Stored items:
# # # #
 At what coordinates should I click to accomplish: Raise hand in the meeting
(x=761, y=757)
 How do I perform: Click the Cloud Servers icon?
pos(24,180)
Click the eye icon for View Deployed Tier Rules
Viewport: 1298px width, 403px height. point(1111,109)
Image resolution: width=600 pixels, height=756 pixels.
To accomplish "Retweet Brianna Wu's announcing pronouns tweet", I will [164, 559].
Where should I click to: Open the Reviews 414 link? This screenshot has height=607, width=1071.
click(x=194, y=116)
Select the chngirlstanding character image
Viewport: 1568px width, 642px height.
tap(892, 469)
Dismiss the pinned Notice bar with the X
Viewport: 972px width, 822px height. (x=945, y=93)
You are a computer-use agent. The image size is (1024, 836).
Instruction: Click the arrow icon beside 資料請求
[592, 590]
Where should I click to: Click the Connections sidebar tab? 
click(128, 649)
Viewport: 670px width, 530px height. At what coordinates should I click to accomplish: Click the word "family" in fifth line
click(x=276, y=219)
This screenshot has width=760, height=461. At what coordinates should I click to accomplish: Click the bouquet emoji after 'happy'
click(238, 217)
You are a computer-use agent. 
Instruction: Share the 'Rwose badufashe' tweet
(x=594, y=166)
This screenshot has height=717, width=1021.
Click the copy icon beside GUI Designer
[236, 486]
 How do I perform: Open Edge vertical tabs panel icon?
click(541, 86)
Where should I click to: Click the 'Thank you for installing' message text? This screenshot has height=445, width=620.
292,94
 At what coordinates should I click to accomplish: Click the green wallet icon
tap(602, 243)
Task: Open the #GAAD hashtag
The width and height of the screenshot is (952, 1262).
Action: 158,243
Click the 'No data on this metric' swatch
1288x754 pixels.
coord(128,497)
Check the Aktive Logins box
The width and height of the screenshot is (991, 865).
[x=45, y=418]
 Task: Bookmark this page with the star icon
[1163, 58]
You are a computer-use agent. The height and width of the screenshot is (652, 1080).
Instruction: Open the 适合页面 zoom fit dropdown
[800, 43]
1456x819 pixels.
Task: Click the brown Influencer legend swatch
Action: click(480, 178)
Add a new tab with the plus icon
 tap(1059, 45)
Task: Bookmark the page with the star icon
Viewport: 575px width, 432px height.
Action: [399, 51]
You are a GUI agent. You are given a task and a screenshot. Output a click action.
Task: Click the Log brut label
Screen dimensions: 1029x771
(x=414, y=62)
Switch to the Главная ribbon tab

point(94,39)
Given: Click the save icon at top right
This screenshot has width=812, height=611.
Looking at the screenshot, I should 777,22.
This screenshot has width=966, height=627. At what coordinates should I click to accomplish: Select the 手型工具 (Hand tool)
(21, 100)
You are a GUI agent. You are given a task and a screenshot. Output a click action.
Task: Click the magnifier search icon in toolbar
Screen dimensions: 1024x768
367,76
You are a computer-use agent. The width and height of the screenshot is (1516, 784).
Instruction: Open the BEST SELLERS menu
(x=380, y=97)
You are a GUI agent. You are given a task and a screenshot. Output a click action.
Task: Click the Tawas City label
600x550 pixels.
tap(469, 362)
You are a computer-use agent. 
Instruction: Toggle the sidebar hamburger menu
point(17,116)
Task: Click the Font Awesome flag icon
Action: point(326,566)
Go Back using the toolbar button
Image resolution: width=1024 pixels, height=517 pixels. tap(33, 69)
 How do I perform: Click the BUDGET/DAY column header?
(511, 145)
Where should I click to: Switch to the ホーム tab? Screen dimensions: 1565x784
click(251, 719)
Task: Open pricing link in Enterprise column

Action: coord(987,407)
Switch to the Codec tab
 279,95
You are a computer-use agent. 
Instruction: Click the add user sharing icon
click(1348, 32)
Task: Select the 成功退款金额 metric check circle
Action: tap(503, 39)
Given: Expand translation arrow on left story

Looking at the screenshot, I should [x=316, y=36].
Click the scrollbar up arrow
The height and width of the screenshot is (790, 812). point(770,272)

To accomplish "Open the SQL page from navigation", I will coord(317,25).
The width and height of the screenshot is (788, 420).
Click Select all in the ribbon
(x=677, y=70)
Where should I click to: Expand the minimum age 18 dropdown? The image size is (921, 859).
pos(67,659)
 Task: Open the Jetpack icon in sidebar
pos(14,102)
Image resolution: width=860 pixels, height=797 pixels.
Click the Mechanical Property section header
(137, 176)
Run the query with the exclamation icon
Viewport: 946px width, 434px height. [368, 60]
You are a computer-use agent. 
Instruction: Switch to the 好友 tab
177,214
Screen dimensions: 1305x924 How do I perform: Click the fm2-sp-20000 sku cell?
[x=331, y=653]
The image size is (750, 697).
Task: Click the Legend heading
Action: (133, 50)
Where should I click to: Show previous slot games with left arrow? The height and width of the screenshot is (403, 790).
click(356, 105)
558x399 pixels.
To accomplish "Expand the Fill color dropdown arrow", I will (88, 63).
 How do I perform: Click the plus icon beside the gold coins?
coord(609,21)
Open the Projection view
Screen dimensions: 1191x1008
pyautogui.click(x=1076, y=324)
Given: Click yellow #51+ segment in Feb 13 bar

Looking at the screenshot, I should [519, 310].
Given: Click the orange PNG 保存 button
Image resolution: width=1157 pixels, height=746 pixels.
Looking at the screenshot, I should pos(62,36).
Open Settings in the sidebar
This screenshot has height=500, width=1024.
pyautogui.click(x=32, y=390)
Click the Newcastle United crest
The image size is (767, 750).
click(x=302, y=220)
# # # #
Work request:
Set every entry down once more, exactly as written above.

Finished exercise:
 At what coordinates should I click to accomplish: Raise hand in the meeting
(x=761, y=757)
 How do I perform: Click the Cloud Servers icon?
pos(24,180)
Click the eye icon for View Deployed Tier Rules
Viewport: 1298px width, 403px height. point(1111,109)
Image resolution: width=600 pixels, height=756 pixels.
To accomplish "Retweet Brianna Wu's announcing pronouns tweet", I will [164, 559].
Where should I click to: Open the Reviews 414 link? This screenshot has height=607, width=1071.
click(x=194, y=116)
Select the chngirlstanding character image
Viewport: 1568px width, 642px height.
tap(892, 469)
Dismiss the pinned Notice bar with the X
Viewport: 972px width, 822px height. (x=945, y=93)
You are a computer-use agent. The image size is (1024, 836).
Instruction: Click the arrow icon beside 資料請求
[592, 590]
Where should I click to: Click the Connections sidebar tab? 
click(128, 649)
Viewport: 670px width, 530px height. At what coordinates should I click to accomplish: Click the word "family" in fifth line
click(x=276, y=219)
This screenshot has width=760, height=461. At what coordinates should I click to accomplish: Click the bouquet emoji after 'happy'
click(238, 217)
You are a computer-use agent. 
Instruction: Share the 'Rwose badufashe' tweet
(x=594, y=166)
This screenshot has height=717, width=1021.
Click the copy icon beside GUI Designer
[236, 486]
 How do I perform: Open Edge vertical tabs panel icon?
click(541, 86)
Where should I click to: Click the 'Thank you for installing' message text? This screenshot has height=445, width=620.
292,94
 At what coordinates should I click to accomplish: Click the green wallet icon
tap(602, 243)
Task: Open the #GAAD hashtag
The width and height of the screenshot is (952, 1262).
Action: 158,243
Click the 'No data on this metric' swatch
1288x754 pixels.
coord(128,497)
Check the Aktive Logins box
The width and height of the screenshot is (991, 865).
[x=45, y=418]
 Task: Bookmark this page with the star icon
[1163, 58]
You are a computer-use agent. The height and width of the screenshot is (652, 1080).
Instruction: Open the 适合页面 zoom fit dropdown
[800, 43]
1456x819 pixels.
Task: Click the brown Influencer legend swatch
Action: click(480, 178)
Add a new tab with the plus icon
 tap(1059, 45)
Task: Bookmark the page with the star icon
Viewport: 575px width, 432px height.
Action: [399, 51]
You are a GUI agent. You are given a task and a screenshot. Output a click action.
Task: Click the Log brut label
Screen dimensions: 1029x771
(x=414, y=62)
Switch to the Главная ribbon tab

point(94,39)
Given: Click the save icon at top right
This screenshot has width=812, height=611.
Looking at the screenshot, I should 777,22.
This screenshot has width=966, height=627. At what coordinates should I click to accomplish: Select the 手型工具 (Hand tool)
(21, 100)
You are a GUI agent. You are given a task and a screenshot. Output a click action.
Task: Click the magnifier search icon in toolbar
Screen dimensions: 1024x768
367,76
You are a computer-use agent. The width and height of the screenshot is (1516, 784).
Instruction: Open the BEST SELLERS menu
(x=380, y=97)
You are a GUI agent. You are given a task and a screenshot. Output a click action.
Task: Click the Tawas City label
600x550 pixels.
tap(469, 362)
You are a computer-use agent. 
Instruction: Toggle the sidebar hamburger menu
point(17,116)
Task: Click the Font Awesome flag icon
Action: point(326,566)
Go Back using the toolbar button
Image resolution: width=1024 pixels, height=517 pixels. tap(33, 69)
 How do I perform: Click the BUDGET/DAY column header?
(511, 145)
Where should I click to: Switch to the ホーム tab? Screen dimensions: 1565x784
click(251, 719)
Task: Open pricing link in Enterprise column

Action: coord(987,407)
Switch to the Codec tab
 279,95
You are a computer-use agent. 
Instruction: Click the add user sharing icon
click(1348, 32)
Task: Select the 成功退款金额 metric check circle
Action: tap(503, 39)
Given: Expand translation arrow on left story

Looking at the screenshot, I should [x=316, y=36].
Click the scrollbar up arrow
The height and width of the screenshot is (790, 812). point(770,272)

To accomplish "Open the SQL page from navigation", I will coord(317,25).
The width and height of the screenshot is (788, 420).
Click Select all in the ribbon
(x=677, y=70)
Where should I click to: Expand the minimum age 18 dropdown? The image size is (921, 859).
pos(67,659)
 Task: Open the Jetpack icon in sidebar
pos(14,102)
Image resolution: width=860 pixels, height=797 pixels.
Click the Mechanical Property section header
(137, 176)
Run the query with the exclamation icon
Viewport: 946px width, 434px height. [368, 60]
You are a computer-use agent. 
Instruction: Switch to the 好友 tab
177,214
Screen dimensions: 1305x924 How do I perform: Click the fm2-sp-20000 sku cell?
[x=331, y=653]
The image size is (750, 697).
Task: Click the Legend heading
Action: (133, 50)
Where should I click to: Show previous slot games with left arrow? The height and width of the screenshot is (403, 790).
click(356, 105)
558x399 pixels.
To accomplish "Expand the Fill color dropdown arrow", I will (88, 63).
 How do I perform: Click the plus icon beside the gold coins?
coord(609,21)
Open the Projection view
Screen dimensions: 1191x1008
pyautogui.click(x=1076, y=324)
Given: Click yellow #51+ segment in Feb 13 bar

Looking at the screenshot, I should [519, 310].
Given: Click the orange PNG 保存 button
Image resolution: width=1157 pixels, height=746 pixels.
Looking at the screenshot, I should pos(62,36).
Open Settings in the sidebar
This screenshot has height=500, width=1024.
pyautogui.click(x=32, y=390)
Click the Newcastle United crest
The image size is (767, 750).
click(x=302, y=220)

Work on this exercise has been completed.